JPL’s Abigail Fraeman will help study the composition of Phobos and Deimos using instruments on the Japan Aerospace Exploration Agency’s spacecraft.

NASA has selected 10 researchers from institutions across the U.S. to join the Science Working Team of the Japan Aerospace Exploration Agency’s Martian Moons eXploration (MMX) mission as NASA-supported participating scientists.

JAXA’s MMX mission, planned to launch in 2024, will visit the two Martian moons, Phobos and Deimos, land on the surface of Phobos, and collect a surface sample. Plans are for the sample to be delivered to Earth in 2029.

Moons of Mars

Mars is kept company by two cratered moons—an inner moon named Phobos and an outer moon named Deimos. Credit: NASA/JPL-Caltech/University of Arizona

Seven of the selected scientists will conduct research using the MMX flight instruments. They are:

  • Olivier Barnouin, Johns Hopkins Applied Physics Laboratory, Laurel, Maryland, will create high resolution digital terrain models of the Martian moons, measuring the properties of surface features, and studying the properties of the Phobos regolith through its interaction with the rover.
  • Matteo Crismani, California State University, San Bernardino, will study the particles of interplanetary dust that strike Mars and their role in the formation of high-altitude ice clouds in the Martian atmosphere.
  • R. Terik Daly, Johns Hopkins Applied Physics Laboratory, Laurel, Maryland, will search for surface changes on Phobos and Deimos by comparing MMX image data with past missions’ imagery of the two moons.
  • Christopher Edwards, Northern Arizona University, Flagstaff, Arizona, will apply a thermophysical model to MMX infrared spectra in order to map the variations in spectral properties and surface roughness across Phobos and Deimos.
  • Abigail Fraeman, NASA’s Jet Propulsion Laboratory, California, will combine data from different MMX instruments to learn more about the moons’ compositions and to test hypotheses about the sources of enigmatic spectral absorptions observed on Phobos.
  • Sander Goossens, NASA’s Goddard Space Flight Center, Greenbelt, Maryland, will use data from the MMX instruments and navigation data from the spacecraft to constrain the moons’ gravity fields, shapes, rotational states, and internal mass distributions.
  • Christine Hartzell, University of Maryland, College Park, Maryland, will explore the physical properties of Phobos’s surface regolith by using rover data to identify regolith clumps and constrain the forces needed to hold them together.
MMX Spacecraft Descending to the Surface of Phobos

Artist’s impression of the MMX spacecraft descending to the surface of Phobos.
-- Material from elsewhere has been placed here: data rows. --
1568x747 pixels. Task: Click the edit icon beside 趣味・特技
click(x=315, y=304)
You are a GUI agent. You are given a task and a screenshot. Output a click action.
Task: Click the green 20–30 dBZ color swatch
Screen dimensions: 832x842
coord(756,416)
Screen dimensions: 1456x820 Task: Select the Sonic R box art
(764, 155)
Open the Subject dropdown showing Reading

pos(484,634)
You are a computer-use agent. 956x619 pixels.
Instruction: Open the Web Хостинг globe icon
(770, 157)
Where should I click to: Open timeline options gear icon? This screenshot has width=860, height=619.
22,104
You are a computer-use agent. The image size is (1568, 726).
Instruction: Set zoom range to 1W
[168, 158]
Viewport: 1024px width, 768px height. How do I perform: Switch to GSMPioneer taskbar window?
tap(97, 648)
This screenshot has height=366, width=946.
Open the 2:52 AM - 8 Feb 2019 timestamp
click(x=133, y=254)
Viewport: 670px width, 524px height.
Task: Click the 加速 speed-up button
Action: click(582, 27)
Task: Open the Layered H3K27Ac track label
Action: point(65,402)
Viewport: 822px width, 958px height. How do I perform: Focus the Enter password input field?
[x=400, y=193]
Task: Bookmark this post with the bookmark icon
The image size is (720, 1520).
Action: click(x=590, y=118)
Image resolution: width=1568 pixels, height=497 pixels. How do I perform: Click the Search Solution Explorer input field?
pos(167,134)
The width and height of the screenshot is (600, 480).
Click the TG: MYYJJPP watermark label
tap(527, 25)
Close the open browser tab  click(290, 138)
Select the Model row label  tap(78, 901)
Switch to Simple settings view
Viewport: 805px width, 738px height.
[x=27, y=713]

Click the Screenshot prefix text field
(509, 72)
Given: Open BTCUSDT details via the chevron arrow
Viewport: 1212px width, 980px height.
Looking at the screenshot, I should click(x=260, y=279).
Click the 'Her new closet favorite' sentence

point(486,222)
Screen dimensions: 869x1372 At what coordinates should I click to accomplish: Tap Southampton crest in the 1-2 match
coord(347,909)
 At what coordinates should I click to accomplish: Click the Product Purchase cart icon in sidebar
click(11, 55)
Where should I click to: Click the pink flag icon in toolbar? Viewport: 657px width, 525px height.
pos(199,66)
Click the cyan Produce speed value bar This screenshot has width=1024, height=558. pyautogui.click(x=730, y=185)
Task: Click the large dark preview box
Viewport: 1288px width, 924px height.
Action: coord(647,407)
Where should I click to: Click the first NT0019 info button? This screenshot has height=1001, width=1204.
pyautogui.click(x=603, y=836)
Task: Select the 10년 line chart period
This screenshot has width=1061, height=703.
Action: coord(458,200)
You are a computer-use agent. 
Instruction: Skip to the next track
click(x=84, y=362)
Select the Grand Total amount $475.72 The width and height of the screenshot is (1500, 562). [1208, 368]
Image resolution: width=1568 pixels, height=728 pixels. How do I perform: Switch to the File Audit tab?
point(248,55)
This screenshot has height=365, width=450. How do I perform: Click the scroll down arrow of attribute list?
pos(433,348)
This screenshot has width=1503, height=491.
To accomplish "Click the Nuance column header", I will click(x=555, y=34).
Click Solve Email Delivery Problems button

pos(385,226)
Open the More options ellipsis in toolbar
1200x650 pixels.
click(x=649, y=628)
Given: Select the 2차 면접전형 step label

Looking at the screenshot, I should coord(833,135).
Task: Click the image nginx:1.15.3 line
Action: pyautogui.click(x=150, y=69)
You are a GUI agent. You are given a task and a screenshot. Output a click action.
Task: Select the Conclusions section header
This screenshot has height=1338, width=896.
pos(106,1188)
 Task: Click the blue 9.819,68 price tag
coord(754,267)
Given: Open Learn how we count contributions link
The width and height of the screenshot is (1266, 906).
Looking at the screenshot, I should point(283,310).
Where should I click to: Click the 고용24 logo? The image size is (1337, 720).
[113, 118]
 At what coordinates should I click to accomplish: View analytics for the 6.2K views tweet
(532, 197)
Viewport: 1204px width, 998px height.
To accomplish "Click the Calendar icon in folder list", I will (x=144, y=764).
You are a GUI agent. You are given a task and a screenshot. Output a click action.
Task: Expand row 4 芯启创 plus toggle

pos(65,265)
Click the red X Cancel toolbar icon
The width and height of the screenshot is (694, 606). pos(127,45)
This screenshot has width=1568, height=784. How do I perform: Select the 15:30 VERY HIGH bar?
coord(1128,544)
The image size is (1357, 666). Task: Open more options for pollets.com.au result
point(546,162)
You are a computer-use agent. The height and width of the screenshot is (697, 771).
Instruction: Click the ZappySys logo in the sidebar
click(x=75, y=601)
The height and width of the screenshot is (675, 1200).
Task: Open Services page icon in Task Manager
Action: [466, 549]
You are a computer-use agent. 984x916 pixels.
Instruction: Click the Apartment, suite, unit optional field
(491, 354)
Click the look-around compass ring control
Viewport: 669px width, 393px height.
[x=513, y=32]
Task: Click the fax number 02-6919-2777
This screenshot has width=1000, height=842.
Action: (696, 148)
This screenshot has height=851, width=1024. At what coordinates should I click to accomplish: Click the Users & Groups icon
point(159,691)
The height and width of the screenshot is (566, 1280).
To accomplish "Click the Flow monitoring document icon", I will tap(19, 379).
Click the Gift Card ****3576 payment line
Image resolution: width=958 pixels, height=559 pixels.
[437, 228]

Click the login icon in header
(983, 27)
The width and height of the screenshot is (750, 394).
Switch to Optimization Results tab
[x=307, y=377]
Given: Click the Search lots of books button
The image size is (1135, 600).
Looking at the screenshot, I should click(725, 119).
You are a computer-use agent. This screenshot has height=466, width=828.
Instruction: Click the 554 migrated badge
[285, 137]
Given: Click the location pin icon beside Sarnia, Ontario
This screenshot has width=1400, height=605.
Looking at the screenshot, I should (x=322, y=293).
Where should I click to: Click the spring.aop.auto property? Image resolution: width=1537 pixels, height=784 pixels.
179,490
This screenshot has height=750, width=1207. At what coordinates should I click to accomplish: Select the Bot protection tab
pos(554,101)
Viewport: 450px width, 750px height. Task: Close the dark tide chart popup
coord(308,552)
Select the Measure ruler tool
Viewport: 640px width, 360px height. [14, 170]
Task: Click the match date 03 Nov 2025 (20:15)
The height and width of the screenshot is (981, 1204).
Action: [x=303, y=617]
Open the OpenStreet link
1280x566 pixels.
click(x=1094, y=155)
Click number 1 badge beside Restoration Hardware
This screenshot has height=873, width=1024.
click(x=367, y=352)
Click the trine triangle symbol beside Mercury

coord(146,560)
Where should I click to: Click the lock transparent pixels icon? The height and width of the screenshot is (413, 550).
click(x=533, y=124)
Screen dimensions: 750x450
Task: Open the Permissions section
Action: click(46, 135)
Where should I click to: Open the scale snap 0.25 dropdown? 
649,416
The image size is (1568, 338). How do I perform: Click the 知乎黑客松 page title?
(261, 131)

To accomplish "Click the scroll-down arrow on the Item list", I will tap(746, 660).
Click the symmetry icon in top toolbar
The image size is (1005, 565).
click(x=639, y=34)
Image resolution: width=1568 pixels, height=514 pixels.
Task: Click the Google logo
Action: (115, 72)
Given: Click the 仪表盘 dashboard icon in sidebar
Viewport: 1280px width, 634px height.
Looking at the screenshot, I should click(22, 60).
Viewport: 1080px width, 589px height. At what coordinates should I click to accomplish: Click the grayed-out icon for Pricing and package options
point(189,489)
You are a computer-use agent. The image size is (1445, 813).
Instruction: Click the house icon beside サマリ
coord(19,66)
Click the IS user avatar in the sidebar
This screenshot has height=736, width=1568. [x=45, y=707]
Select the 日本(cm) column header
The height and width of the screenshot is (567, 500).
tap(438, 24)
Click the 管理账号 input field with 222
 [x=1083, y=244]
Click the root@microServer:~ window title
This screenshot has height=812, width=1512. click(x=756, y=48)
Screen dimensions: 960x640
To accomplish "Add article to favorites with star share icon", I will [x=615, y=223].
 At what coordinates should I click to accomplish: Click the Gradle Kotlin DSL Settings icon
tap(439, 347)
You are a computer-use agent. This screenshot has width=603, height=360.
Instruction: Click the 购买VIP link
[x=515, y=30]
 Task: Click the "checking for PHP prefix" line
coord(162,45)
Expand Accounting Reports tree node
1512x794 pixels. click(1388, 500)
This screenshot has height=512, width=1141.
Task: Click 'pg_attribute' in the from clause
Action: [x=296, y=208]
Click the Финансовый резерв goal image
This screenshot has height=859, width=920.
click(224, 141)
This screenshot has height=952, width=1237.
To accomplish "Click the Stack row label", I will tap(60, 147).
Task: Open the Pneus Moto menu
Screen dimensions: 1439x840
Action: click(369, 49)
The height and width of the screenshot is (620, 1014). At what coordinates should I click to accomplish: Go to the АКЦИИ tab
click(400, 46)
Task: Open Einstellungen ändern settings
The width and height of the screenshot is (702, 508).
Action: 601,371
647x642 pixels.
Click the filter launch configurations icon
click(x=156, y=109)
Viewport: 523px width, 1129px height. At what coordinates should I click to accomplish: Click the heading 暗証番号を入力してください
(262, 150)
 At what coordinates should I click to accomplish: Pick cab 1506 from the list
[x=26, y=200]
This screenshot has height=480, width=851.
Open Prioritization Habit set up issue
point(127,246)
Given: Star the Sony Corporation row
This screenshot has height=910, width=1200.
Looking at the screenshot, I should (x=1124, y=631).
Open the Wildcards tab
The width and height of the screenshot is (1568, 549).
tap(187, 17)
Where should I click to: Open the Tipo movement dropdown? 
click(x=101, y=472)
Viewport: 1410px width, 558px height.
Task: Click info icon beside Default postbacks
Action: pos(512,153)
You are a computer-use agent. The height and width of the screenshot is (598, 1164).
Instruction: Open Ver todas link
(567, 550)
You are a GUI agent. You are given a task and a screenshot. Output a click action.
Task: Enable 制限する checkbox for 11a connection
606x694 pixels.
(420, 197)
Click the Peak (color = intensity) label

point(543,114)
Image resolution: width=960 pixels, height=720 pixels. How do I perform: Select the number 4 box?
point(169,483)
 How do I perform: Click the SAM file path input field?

Credit: JAXA

Three of the selected scientists will conduct laboratory analyses of the samples brought back from Phobos. They are:

  • Nicolas Dauphas, University of Chicago, Illinois, will utilize mass spectrometer techniques to determine elemental and isotopic abundances of iron, potassium, and other elements, and to measure ages using rubidium-strontium dating.
  • Jemma Davidson, Arizona State University, Tempe, Arizona, will use microscopy and mass spectrometry methods to analyze opaque minerals in the Phobos samples, to elucidate the origin of Phobos and its later alteration history.
  • Daniel Glavin, NASA’s Goddard Space Flight Center, Greenbelt, Maryland, will study amino acids, cyanides, amines, aldehydes, ketones, and hydroxy and monocarboxylic acids using gas and liquid chromatography mass spectrometry.

In addition to the contributions of the participating scientists, and their teams of co-investigators, NASA is contributing the Mars-moon Exploration with Gamma rays and Neutrons (MEGANE) spectrograph instrument, the Pneumatic Sampler (P-Sampler) technology demonstration, and other support.

A team at Honeybee Robotics sponsored by NASA’s Science Mission Directorate designed and built the P-Sampler. MEGANE, built by the Johns Hopkins University Applied Physics Laboratory, was developed under NASA’s Discovery Program. Both projects are managed by NASA’s Marshall Space Flight Center in Huntsville, Alabama, for the agency’s Science Mission Directorate.

In a separate event on April 17, during the 38th Space Symposium in Colorado Springs, Colorado, NASA and JAXA signed an agreement to formalize their overall MMX cooperation, further strengthening the collaboration between the two agencies.